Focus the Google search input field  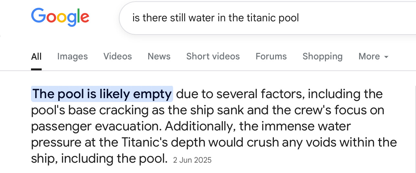[267, 18]
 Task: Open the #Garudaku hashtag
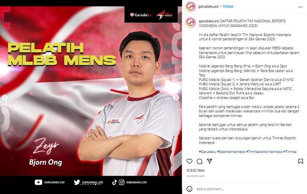[x=207, y=151]
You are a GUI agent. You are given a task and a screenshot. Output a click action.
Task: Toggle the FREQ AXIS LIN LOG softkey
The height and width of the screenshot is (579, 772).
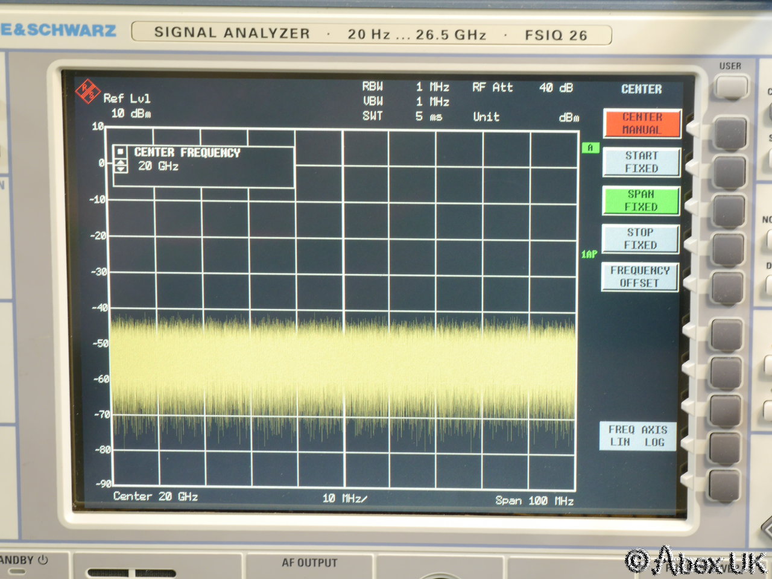point(638,436)
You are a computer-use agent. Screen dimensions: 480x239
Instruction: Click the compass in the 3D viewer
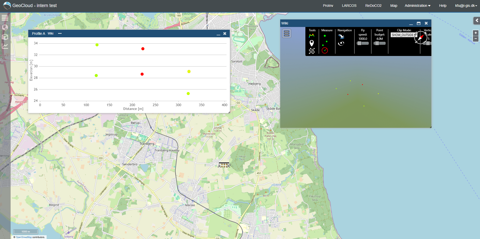[x=421, y=38]
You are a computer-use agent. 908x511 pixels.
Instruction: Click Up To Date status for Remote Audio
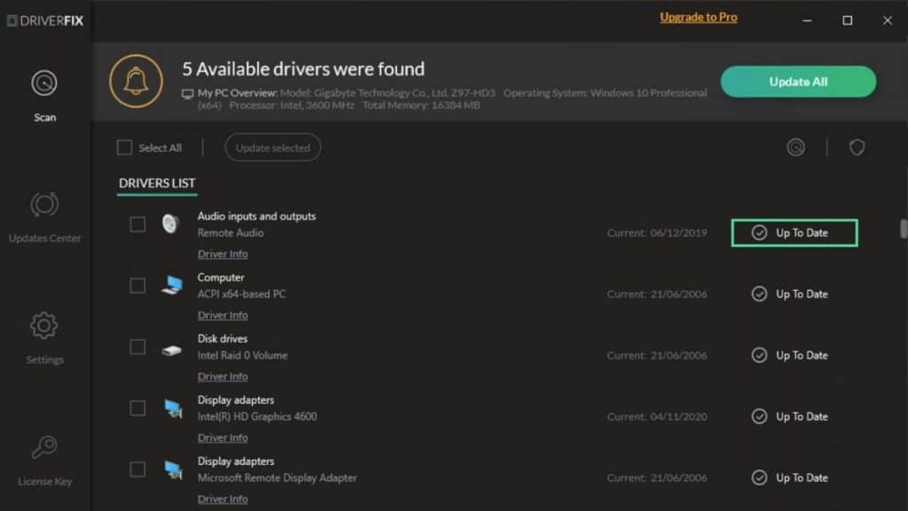tap(794, 232)
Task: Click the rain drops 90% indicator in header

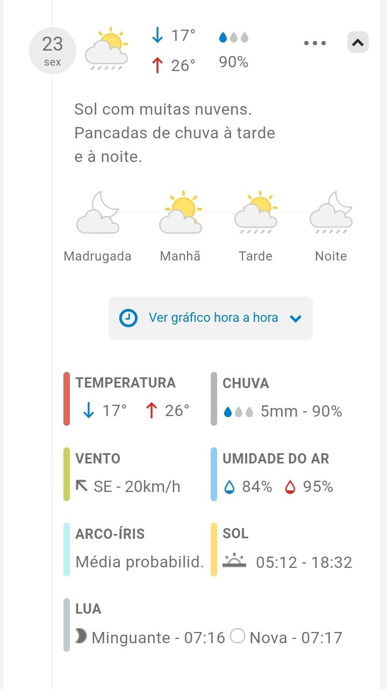Action: [234, 50]
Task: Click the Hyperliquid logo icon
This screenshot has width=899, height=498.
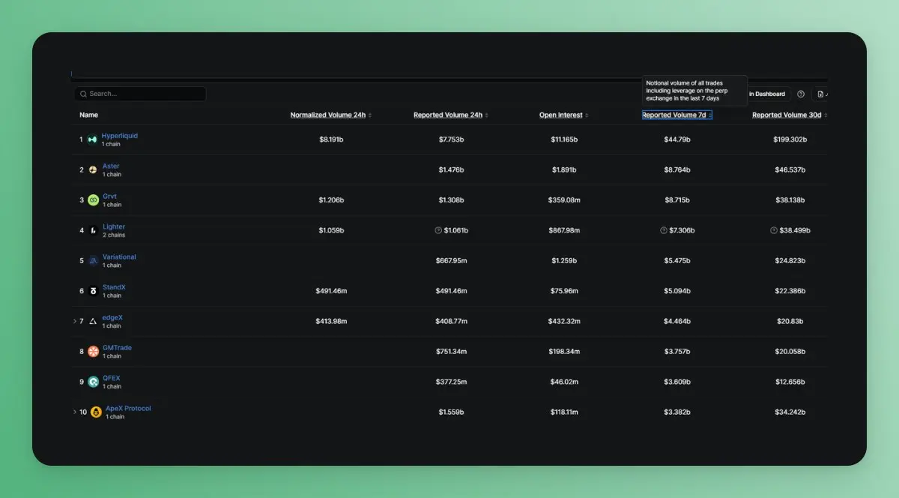Action: 92,140
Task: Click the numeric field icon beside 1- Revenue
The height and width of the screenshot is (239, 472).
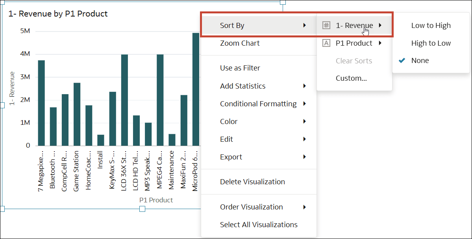Action: point(326,25)
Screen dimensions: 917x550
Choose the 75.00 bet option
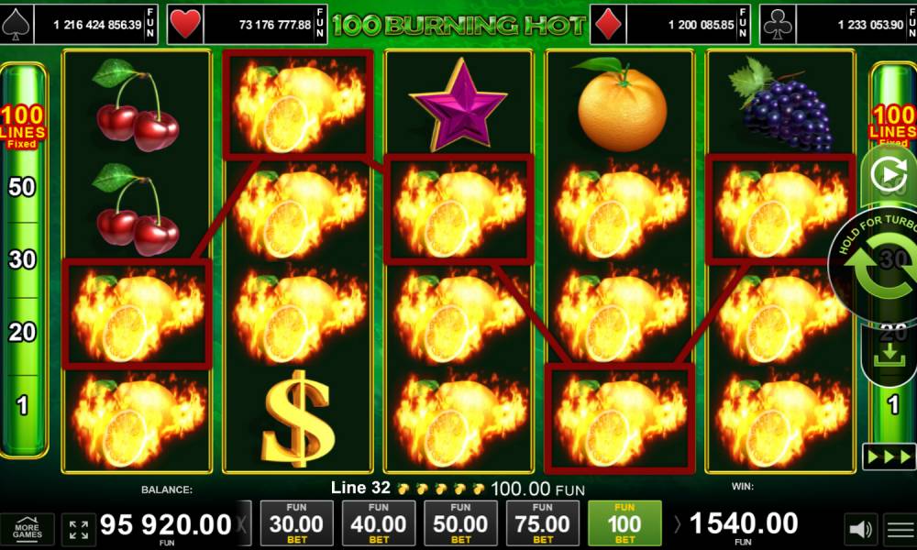542,523
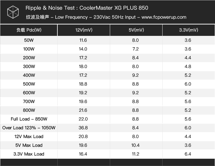Click the www.fcpowerup.com website text
This screenshot has width=215, height=166.
(x=164, y=17)
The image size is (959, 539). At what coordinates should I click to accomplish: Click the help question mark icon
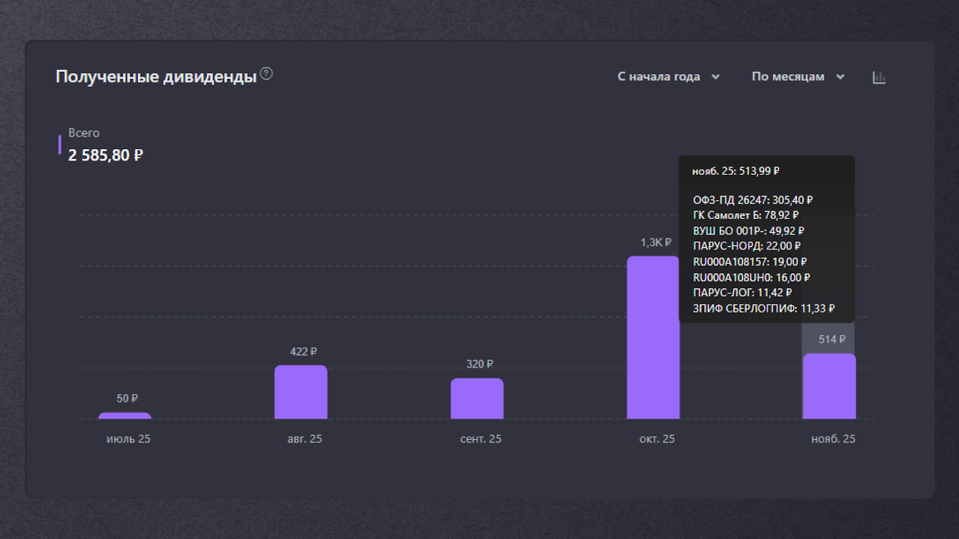(267, 74)
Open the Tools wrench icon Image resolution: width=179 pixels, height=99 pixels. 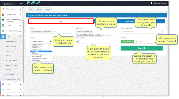click(x=3, y=84)
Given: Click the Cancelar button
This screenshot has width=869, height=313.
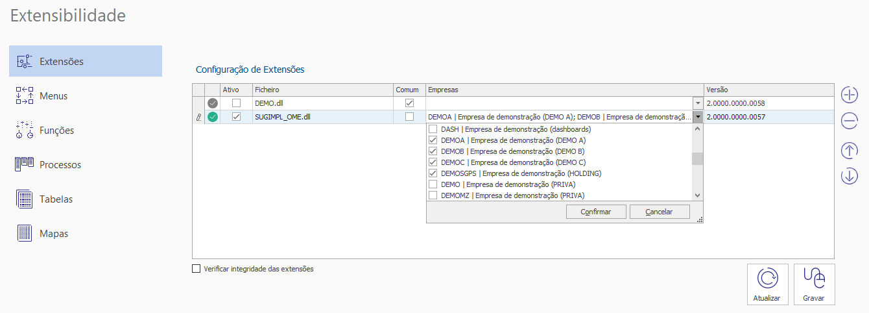Looking at the screenshot, I should click(660, 212).
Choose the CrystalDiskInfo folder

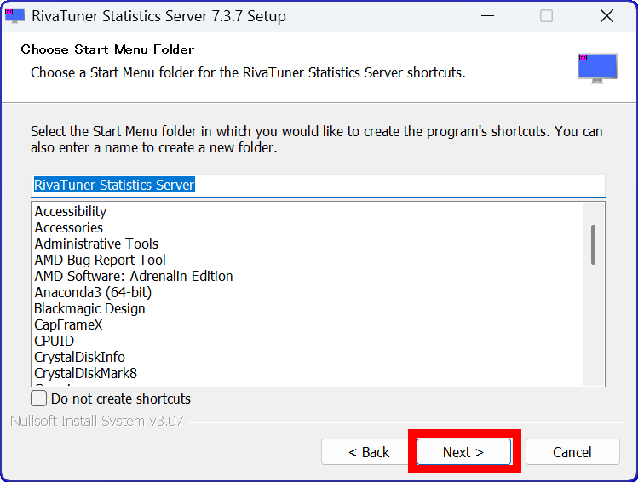80,357
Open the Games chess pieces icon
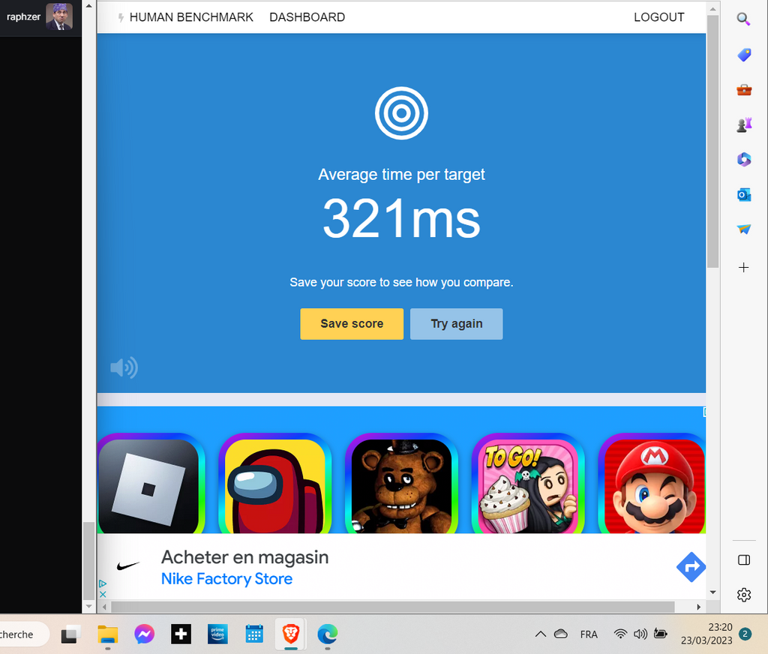768x654 pixels. [743, 125]
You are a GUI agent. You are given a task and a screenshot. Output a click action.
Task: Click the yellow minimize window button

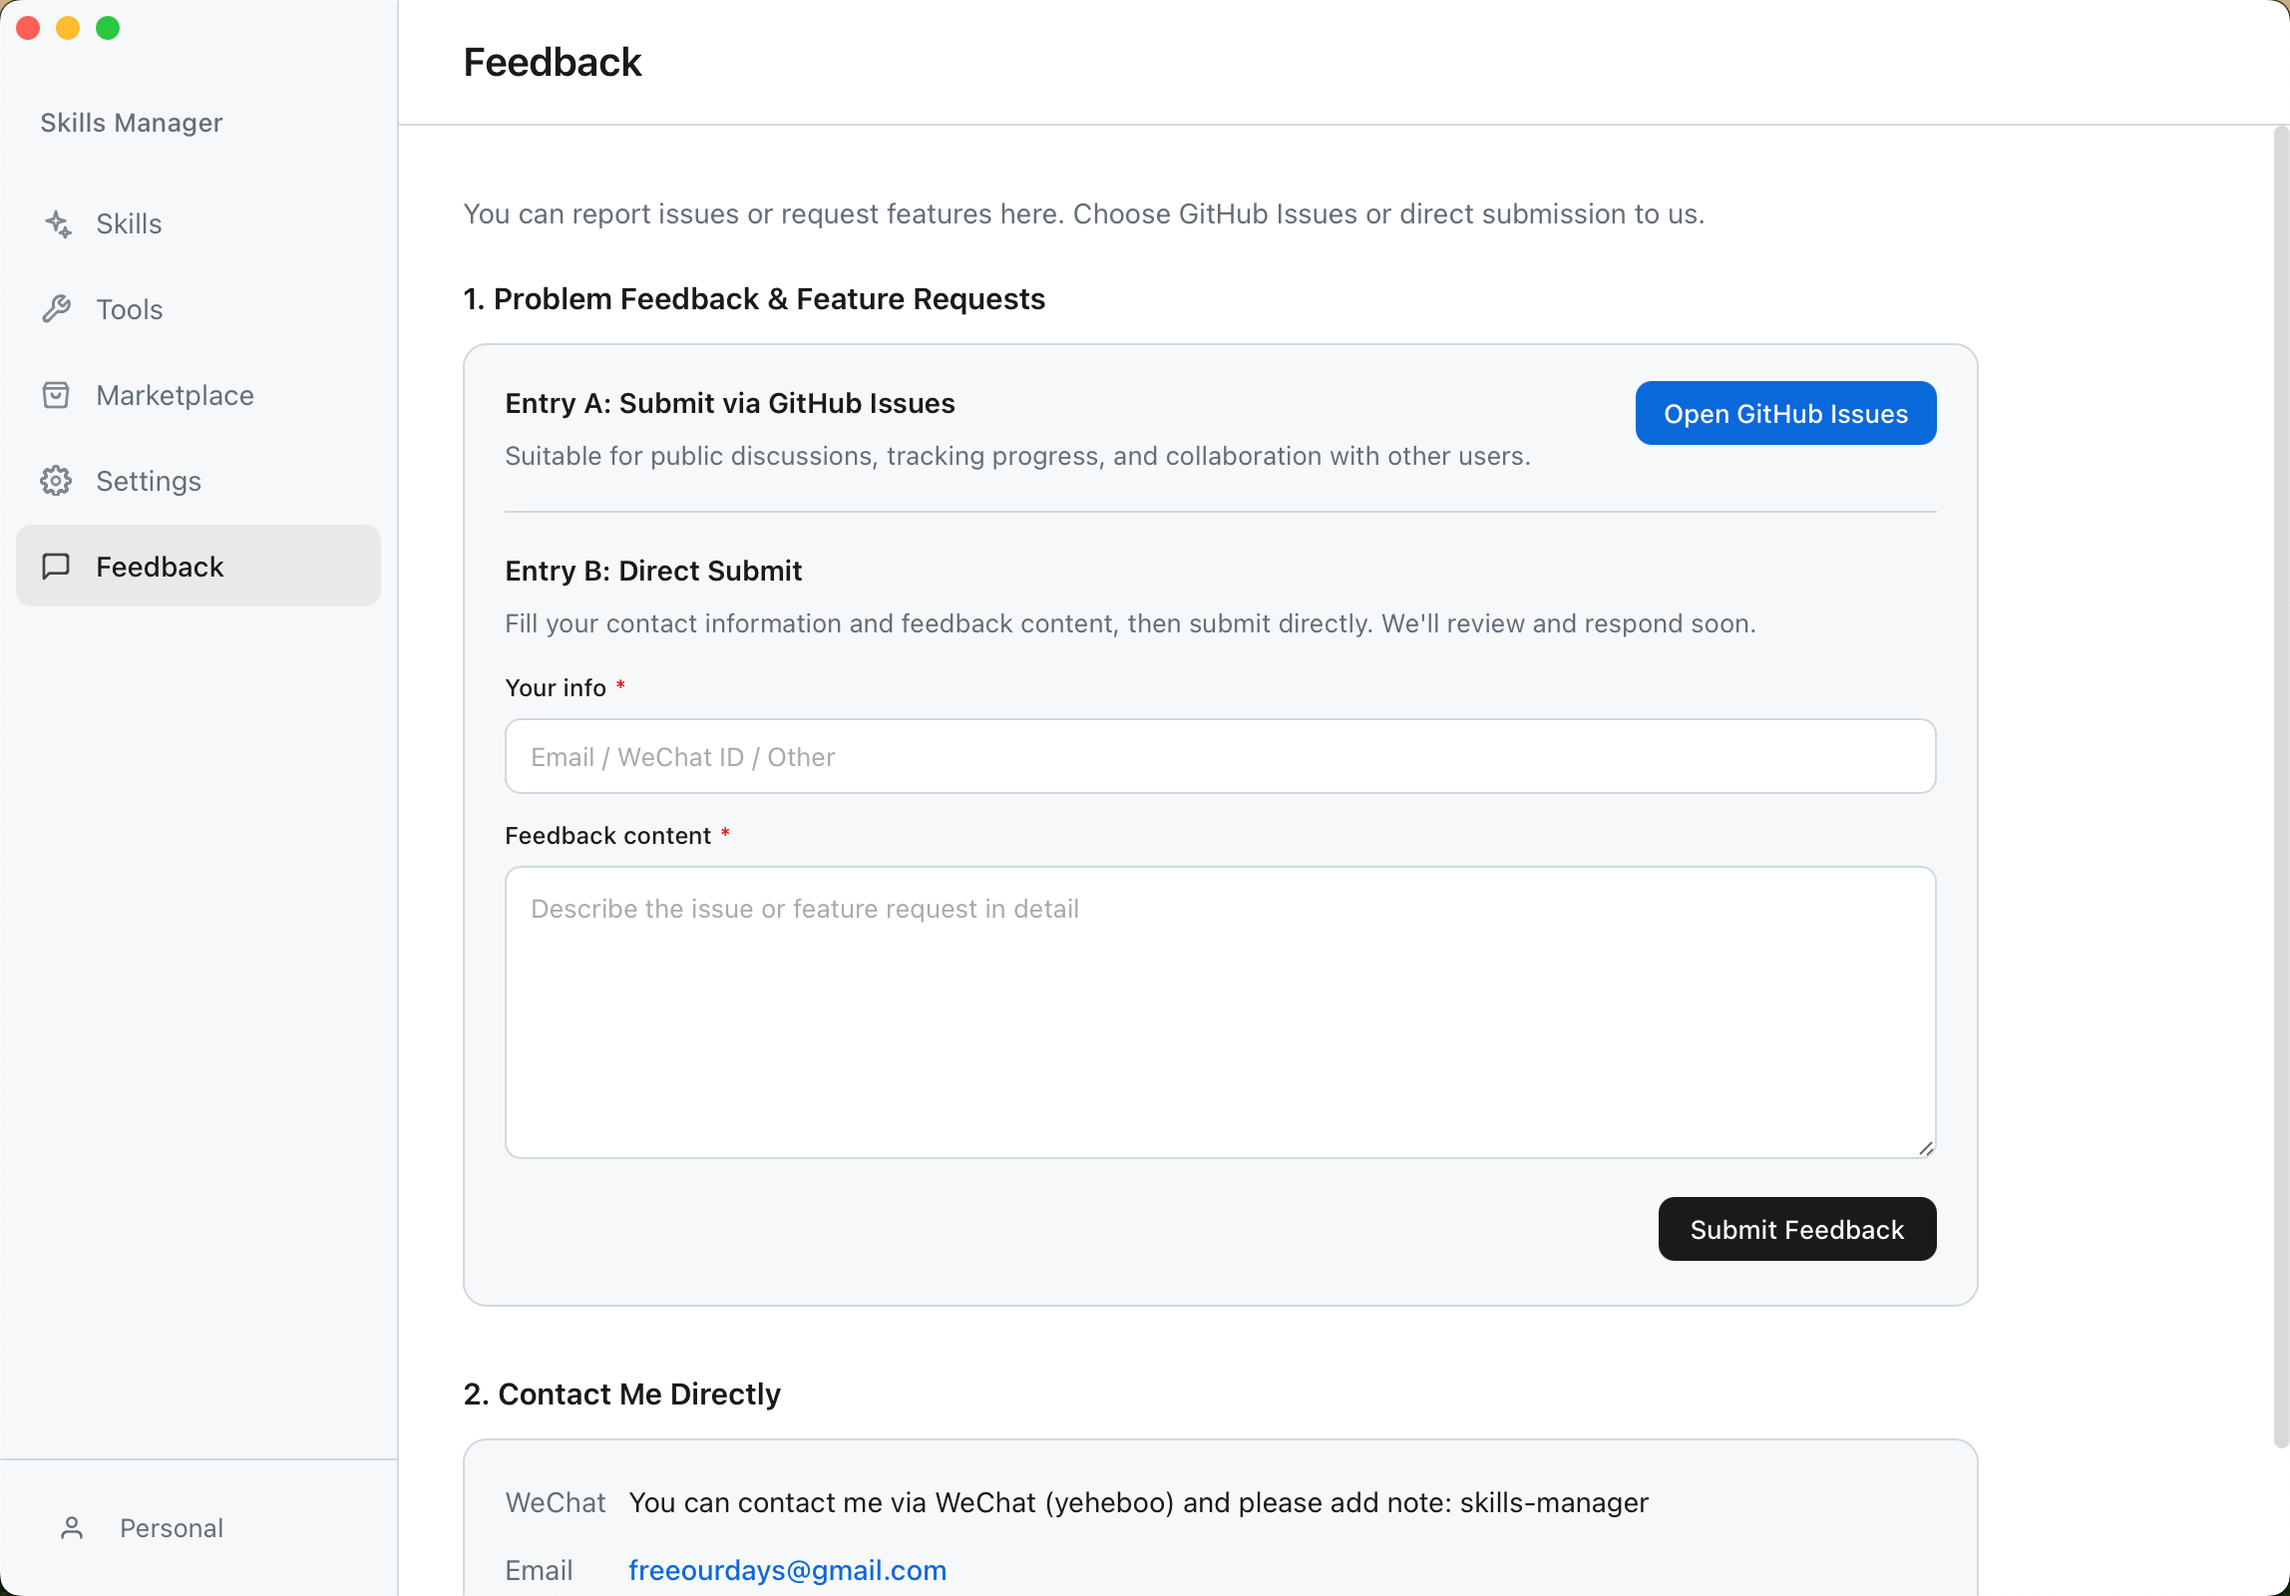click(x=68, y=28)
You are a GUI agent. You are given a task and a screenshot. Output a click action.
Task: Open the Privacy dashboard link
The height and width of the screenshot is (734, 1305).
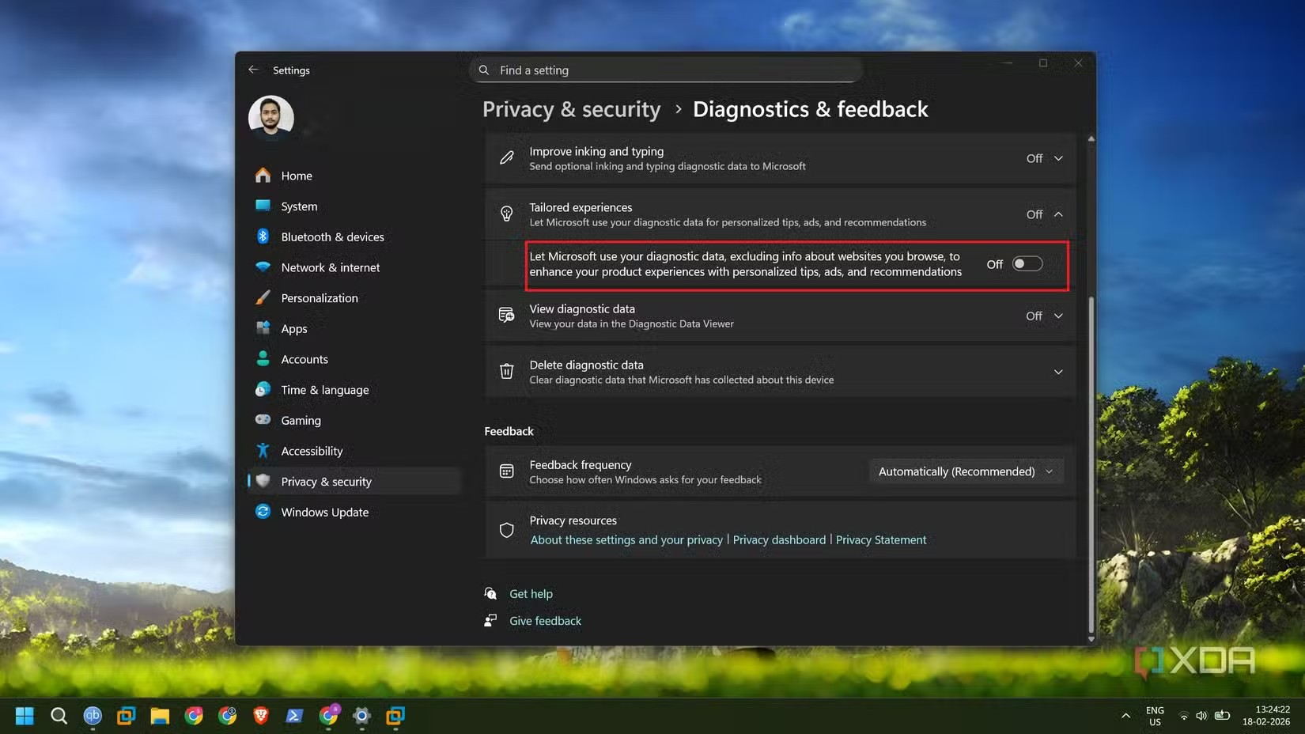click(778, 540)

#### What this task involves
Those lines above that contain the string "computer" should be returned.

#### The completed task
You are a computer-use agent. Screen dimensions: 480x239
You are a computer-use agent. 908x511 pixels.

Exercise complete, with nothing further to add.